Exercise instructions: Your answer needs to include each line of the records in which the string "computer" can be found.

Given records:
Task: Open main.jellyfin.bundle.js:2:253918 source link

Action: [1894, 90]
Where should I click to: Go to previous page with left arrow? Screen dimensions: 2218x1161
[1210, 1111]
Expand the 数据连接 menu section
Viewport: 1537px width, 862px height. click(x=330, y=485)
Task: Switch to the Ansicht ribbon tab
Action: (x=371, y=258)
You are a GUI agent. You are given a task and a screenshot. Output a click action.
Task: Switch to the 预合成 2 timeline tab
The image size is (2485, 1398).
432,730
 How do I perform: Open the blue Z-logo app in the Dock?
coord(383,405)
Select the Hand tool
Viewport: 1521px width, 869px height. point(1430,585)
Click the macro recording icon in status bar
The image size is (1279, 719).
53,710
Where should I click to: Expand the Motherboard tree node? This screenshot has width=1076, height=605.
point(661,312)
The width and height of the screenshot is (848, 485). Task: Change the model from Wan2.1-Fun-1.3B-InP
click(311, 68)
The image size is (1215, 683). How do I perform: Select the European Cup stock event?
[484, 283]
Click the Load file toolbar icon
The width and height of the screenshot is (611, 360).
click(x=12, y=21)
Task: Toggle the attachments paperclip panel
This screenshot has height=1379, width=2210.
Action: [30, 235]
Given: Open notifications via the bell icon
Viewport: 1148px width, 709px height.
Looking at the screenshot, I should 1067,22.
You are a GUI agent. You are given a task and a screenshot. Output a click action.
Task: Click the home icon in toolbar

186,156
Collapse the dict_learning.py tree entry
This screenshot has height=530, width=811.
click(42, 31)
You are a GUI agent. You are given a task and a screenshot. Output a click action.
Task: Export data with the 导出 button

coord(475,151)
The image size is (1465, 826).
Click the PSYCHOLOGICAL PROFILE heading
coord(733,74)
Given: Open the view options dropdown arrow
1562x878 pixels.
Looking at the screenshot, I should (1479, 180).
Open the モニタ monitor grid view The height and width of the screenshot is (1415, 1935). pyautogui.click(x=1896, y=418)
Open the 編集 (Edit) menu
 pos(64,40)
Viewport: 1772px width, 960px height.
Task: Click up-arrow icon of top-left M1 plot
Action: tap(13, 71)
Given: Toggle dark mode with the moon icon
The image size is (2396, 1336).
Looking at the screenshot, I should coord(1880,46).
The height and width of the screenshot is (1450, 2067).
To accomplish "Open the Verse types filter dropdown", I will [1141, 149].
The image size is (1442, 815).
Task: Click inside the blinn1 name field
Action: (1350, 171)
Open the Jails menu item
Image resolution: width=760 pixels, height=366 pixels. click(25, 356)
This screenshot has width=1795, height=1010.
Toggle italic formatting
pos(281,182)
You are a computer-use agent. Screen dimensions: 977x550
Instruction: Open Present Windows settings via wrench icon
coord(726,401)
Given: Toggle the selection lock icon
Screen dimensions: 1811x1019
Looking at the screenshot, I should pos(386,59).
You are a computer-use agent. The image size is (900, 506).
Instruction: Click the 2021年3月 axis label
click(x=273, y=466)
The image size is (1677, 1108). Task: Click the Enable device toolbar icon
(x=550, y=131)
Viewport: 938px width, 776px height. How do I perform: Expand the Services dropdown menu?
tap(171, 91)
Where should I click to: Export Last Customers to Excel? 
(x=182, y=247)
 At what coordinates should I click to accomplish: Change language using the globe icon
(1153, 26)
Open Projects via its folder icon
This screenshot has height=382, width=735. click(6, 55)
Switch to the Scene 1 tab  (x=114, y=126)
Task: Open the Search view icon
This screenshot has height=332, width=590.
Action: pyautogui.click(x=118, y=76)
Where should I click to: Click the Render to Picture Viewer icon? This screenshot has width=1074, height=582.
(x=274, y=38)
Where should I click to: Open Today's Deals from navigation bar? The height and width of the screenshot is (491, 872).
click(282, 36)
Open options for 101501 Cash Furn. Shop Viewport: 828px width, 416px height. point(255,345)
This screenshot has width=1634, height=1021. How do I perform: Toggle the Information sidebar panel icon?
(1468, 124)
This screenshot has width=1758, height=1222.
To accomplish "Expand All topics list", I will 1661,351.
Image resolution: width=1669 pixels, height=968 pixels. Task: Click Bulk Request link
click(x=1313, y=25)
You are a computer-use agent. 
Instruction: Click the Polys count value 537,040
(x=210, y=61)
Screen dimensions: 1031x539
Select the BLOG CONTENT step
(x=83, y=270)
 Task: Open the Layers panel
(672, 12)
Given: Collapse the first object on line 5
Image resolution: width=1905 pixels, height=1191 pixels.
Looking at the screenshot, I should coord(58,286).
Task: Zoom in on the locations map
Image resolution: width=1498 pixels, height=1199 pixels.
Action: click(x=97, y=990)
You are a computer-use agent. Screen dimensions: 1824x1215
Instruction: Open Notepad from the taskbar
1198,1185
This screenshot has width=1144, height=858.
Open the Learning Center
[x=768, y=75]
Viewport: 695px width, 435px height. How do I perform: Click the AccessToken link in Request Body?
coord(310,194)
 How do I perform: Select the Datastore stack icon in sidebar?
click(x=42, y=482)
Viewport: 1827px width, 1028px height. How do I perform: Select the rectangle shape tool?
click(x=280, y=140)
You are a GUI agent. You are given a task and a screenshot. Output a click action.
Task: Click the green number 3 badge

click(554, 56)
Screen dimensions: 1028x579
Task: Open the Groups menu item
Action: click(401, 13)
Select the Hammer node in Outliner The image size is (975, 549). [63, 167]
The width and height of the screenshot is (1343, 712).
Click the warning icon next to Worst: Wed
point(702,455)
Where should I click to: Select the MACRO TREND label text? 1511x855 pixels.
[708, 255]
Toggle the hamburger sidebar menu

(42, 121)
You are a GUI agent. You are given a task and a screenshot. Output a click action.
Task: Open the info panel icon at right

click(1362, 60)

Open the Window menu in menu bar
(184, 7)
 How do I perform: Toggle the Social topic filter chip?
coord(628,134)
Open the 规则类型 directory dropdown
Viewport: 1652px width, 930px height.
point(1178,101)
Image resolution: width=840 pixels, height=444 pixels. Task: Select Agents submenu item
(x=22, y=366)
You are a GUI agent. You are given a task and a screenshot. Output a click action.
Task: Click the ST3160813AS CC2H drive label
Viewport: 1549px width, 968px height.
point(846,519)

Response to the exercise:
You are a computer-use agent. Screen dimensions: 977x550
You are a computer-use agent. The image size is (900, 506).
You are a computer-use agent. 
You are a computer-use agent. Screen dimensions: 1824x1215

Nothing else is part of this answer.